Kapil Mehta, vice-president for business development and strategic planning, at Max New York Life Insurance agrees: "We prefer a conservative approach. If the government says 40% in government securities, we will invest 40%-plus." In the present interest-rate environment the private pension-fund players have a point. With interest rates having fallen 400 basis points in the last two years, yields on 10-year government bonds have fallen to 5.6%-5.8%. So there has been a significant capital appreciation on these bonds.
What the private pension players would like are more tax breaks. "The financial sector in this country opened up much later than in other countries and now it isn't fashionable to give tax breaks. In this initial period, the government should be encouraging people to look at pensions as investment and needs to give them more tax breaks," says Deepak Satwalekar, the managing director and chief executive of HDFC Standard Life Insurance. For now, there is only a 10,000-rupee tax-deduction limit and insurance players want that raised to 30,000 rupees.
The average premium size of a pension policy for private players is a mere 13,000 rupees. "The reason for that is most people have still to learn that pension plans are not just tax-benefit vehicles, they are investment vehicles," says Mehta. HDFC's Satwalekar also believes the 12% mandatory investment in the state-run EPF is hampering people from putting aside more money in voluntary private pension funds.
Nevertheless, with only 11% of the market covered, private pension players are looking forward to raking it in. Life expectancy in India has risen. A person who is 40 years old today is likely to live to the age of 80, according to ICICI Prudential. The number of people above 60 in 2001 is estimated at 71 million, or about 7% of the total population. By 2016, this number is expected to rise to 113 million, or nearly 9% of the population. To pension salesmen, that's good news.
While the life insurance business deals with the fear of "dying too soon," the pensions business deals with the fear of "living too long." Living longer after retirement means that provisions have to be made for higher expenses for a longer time, including for health care. Moreover, "over the next 20 years, the overall cost of living is expected to [significantly] increase," says ICICI's Sharma.

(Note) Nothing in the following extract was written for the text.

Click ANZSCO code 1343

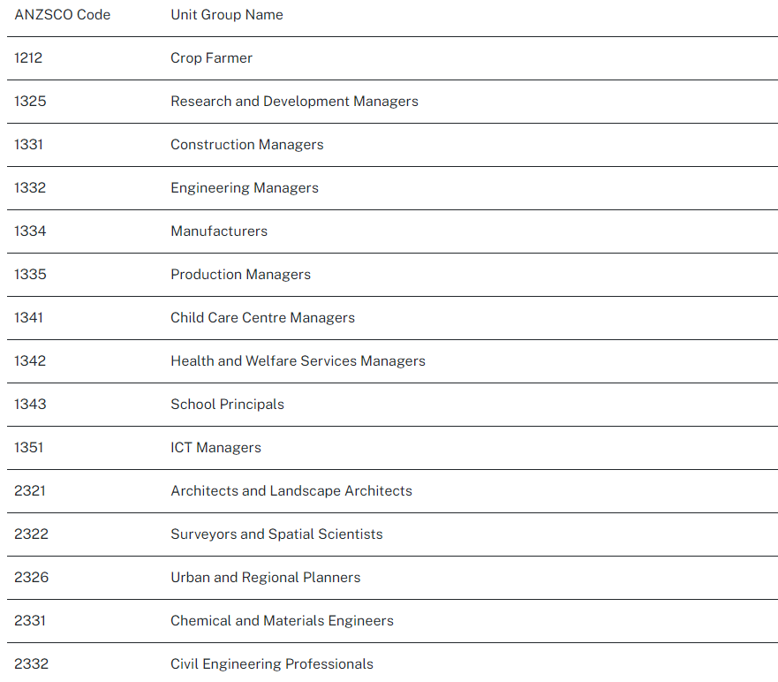click(30, 405)
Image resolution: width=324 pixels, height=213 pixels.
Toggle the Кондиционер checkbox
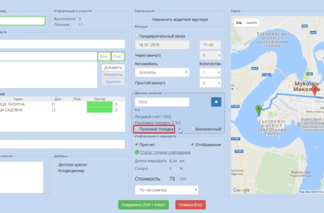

Ordinary Indians, too, are becoming more aware of these issues. "This market is large enough for any number of players," says Satwalekar. "Pension plans account for 20% of our business already and we only see it growing," he says. Since its inception in February 2002 HDFC Standard has collected 410 million rupees as premiums on the Personal Pension Plan.
ICICI Prudential, India's largest private life insurer, has captured 73% of the private-sector pensions market and 24% of the overall pension market, as of January 2003. "There was some talk of restricting the number of private pension players, but that wouldn't be good for the market. We need more players to expand," says Mehta of Max New York Life.
The Indian government hasn't yet set up a separate pensions regulator and all the private plans now fall under the supervision of the Insurance Regulatory and Development Authority, or IRDA. India does plan to have a separate regulator, after which experts expect even more stand-alone private pension fund companies to set up shop. But the private insurance companies that offer pension plans will then have to deal with two regulators, the IRDA and the pensions regulator. "This will be a huge administrative burden and we are trying to convince the government to allow insurance companies that offer pension funds to continue to report to the IRDA," says Mehta.